Hi Friends,   Mantras for investing in penny stocks:
Despite the risks, small investors are putting big money in low-priced penny stocks.  They are lured by the fantastic returns that some stocks have delivered in the past few months.  If you also want to invest in this risky segment of the market, keep a few rules in mind.
Don’t invest large amounts:  Don’t lean too much on these risky investments.  Penny stocks should not account for more than 10% of your total equity portfolio.   This means if your total investment portfolio is Rs.20 lakh and 30%  (or Rs.6 lakh) is in stocks, then the maximum you should put in these high-risk stocks is Rs.60,000.  Invest only what you can afford to lose.

Invest only in 2-3 stocks:  The principle of diversification does not work here, instead of picking up a large number of penny stocks, invest in only a handful of scrips.  Spreading your money across a basket of low-priced stocks will not let you earn meaningful returns from them.  If you have Rs.3000/- invested in a stock and it gives a return of 25% in a month, the gain will be an insignificant Rs.750.  Besides, it is easier to monitor 2-3 stocks rather than a portfolio of 10-15 low priced stocks.

Don’t invest and forget:  Investing in penny stocks should be seen as a short-term gambit, not a long-term strategy.  If the stock witnesses a sharp rise, it may be time to exit or at least book partial profits.  Some investors might think that if they wait for a year, the gains will be tax free.  But the stock may have fallen by then.  Set a target and exit when it is achieved.  Don’t hold penny stocks forever.

Don’t   believe anyone:  The online forums of  Financial portals are awash with advice and information on penny stocks.  Don’t believe a word of what other investors have to offer.  In this segment, everybody is in search of the greater fool who will pay a higher price for the junk in their portfolio.  Also, take the claims of the management with a pinch of salt.  They usually paint a rosy picture.

Buy stocks with high volumes:  Some penny stocks are very thinly traded.  For instance, the average daily volume of Titan Securities for the past 1 month has been only 3 shares.   So if you have  5,000 shares of the company, it will be quite difficult to offload them when you want to exit the stock.  Buy stocks that have reasonably high trading volumes so that there is ample liquidity.  Don’t look only at one day’s trading but consider the monthly average.
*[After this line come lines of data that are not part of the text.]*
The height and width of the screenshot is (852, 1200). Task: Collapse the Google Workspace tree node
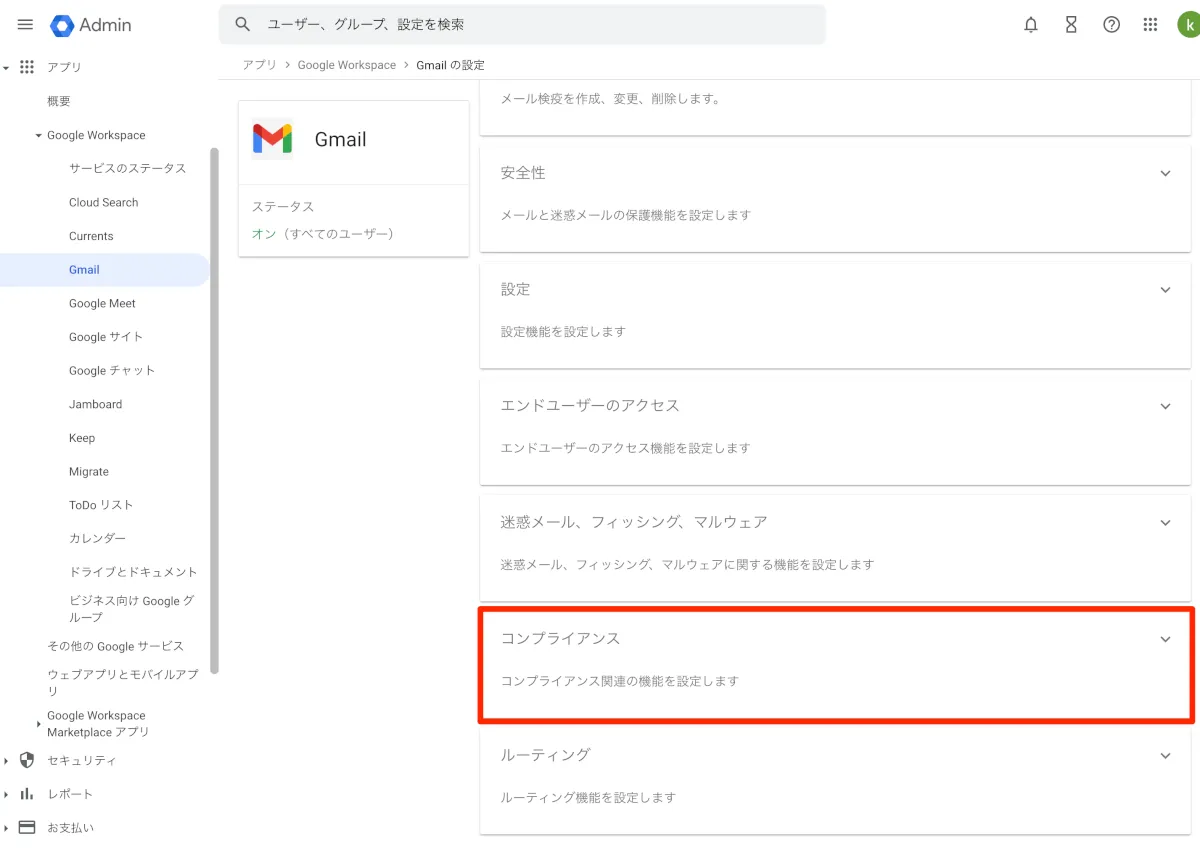(x=38, y=136)
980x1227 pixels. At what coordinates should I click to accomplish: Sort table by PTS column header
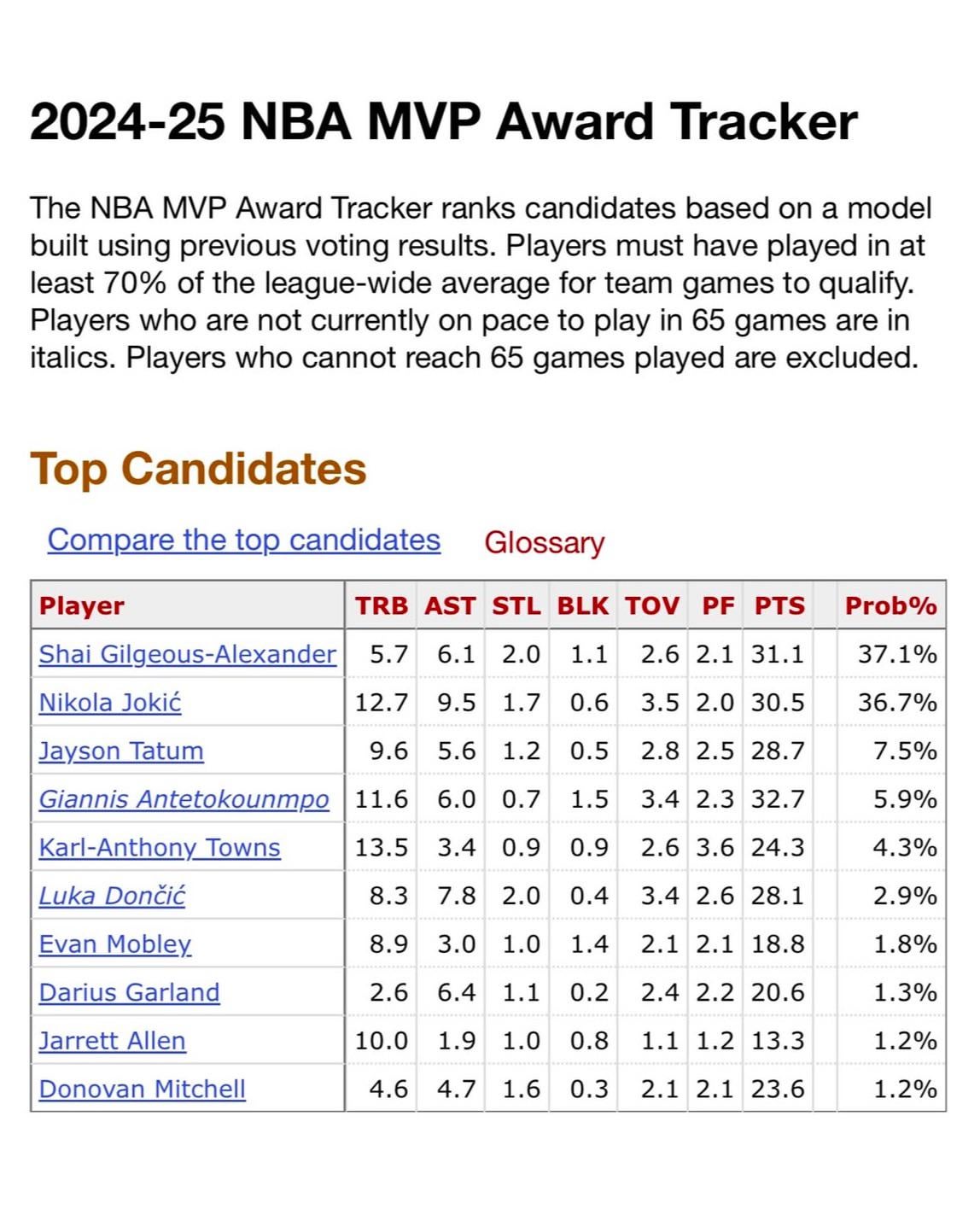click(779, 605)
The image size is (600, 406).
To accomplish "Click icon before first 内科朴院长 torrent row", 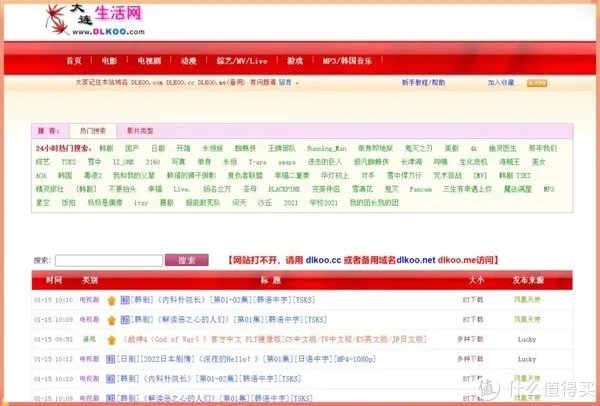I will pyautogui.click(x=125, y=299).
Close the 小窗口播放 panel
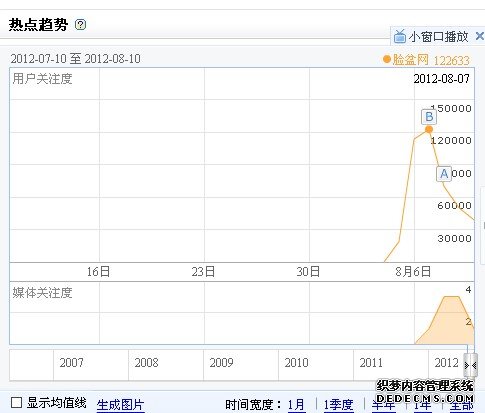The width and height of the screenshot is (485, 413). 480,36
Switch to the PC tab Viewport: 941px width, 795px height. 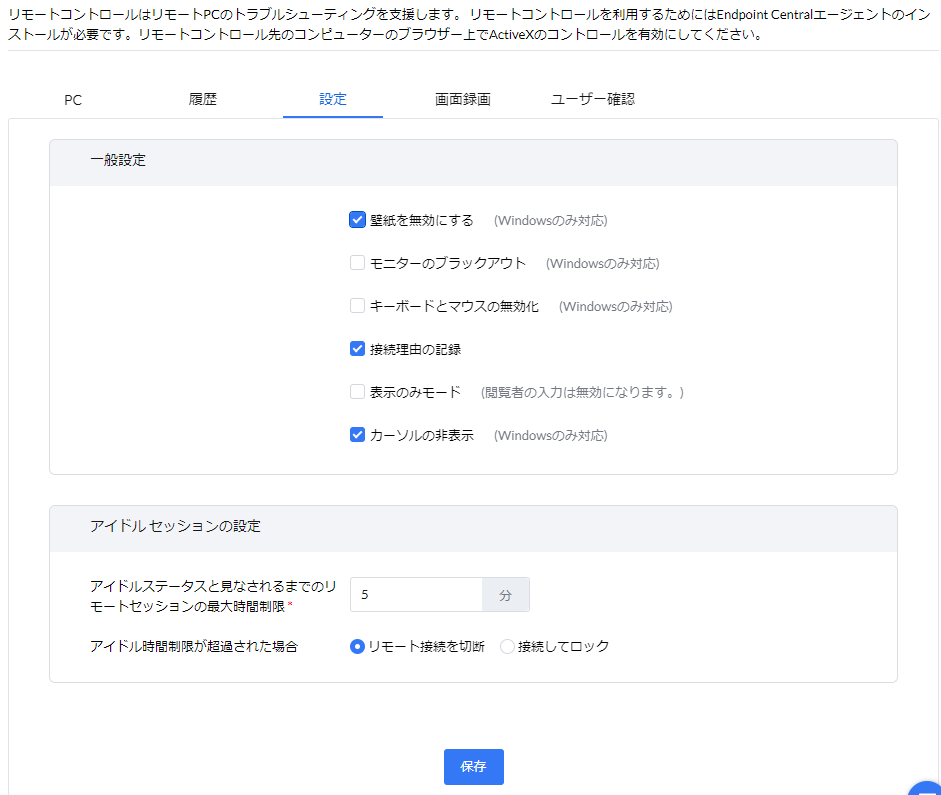pos(73,99)
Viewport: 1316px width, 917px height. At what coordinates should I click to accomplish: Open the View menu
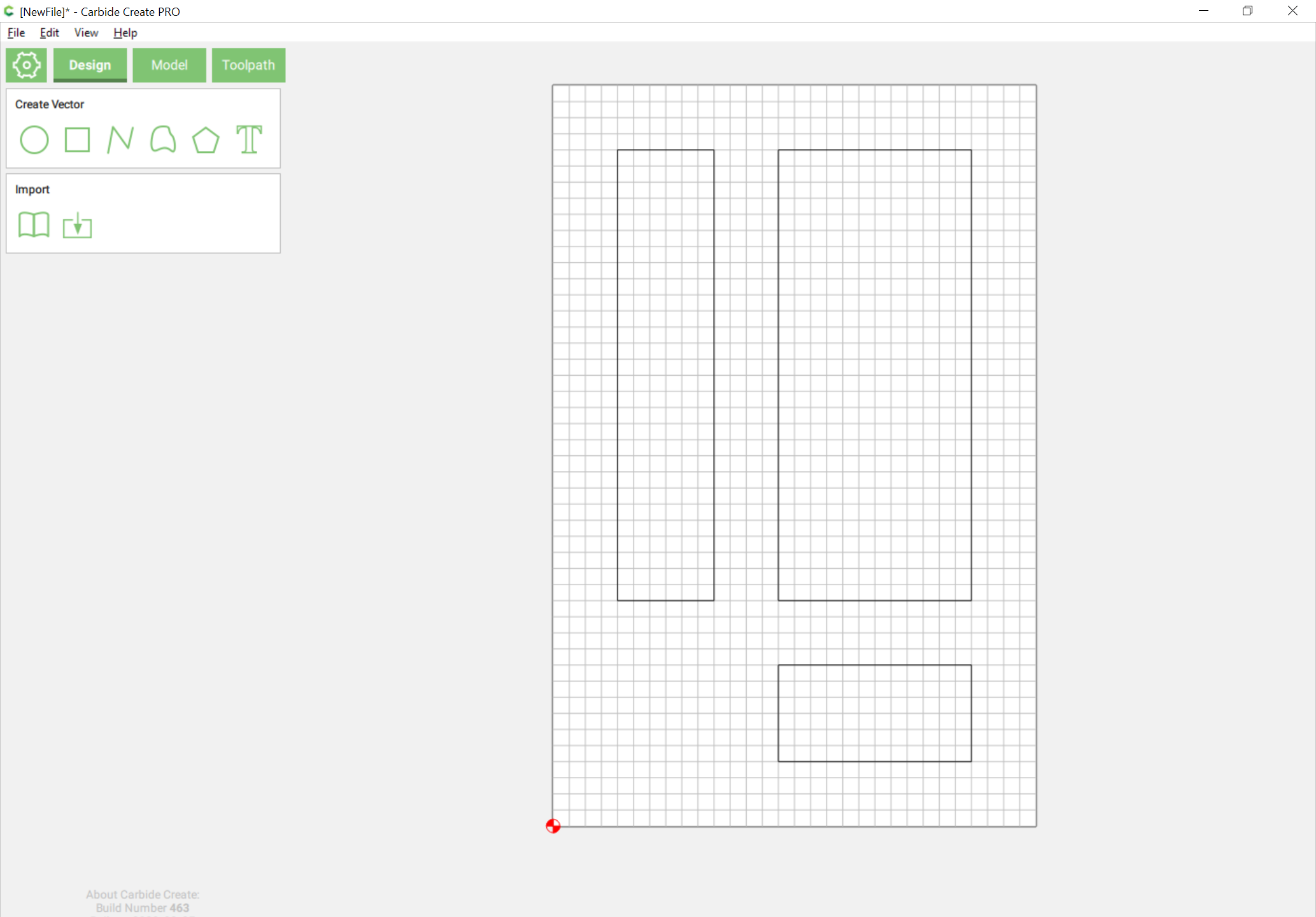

Don’t try to average your purchases:  If you bought a share at Rs.6 and it is now trading at Rs.3, don’t try to average out your purchase by buying more of it.  You may end up digging a bigger hole for yourself and lose more money.  Don’t get anchored to a price and be ready to book  losses if an investment goes wrong.  You should improve the average by selling some shares when the price starts moving up, rather than buying more when it goes down.

Never let success change your strategy:  They say the four most dangerous words in the market are “It’s different this time”.  Investors who make early gains tend to get carried away by overconfidence and start making mistakes.  Do not forget the above rules of INVESTING given above if you don’t want to lose your shirt in this market.  Remember that there are so many fundamentally strong large cap, mid cap  and even  small cap shares available for investment.  Try to choose from those shares for investment rather than going behind penny stocks.

Good Luck .                                                           See You Later.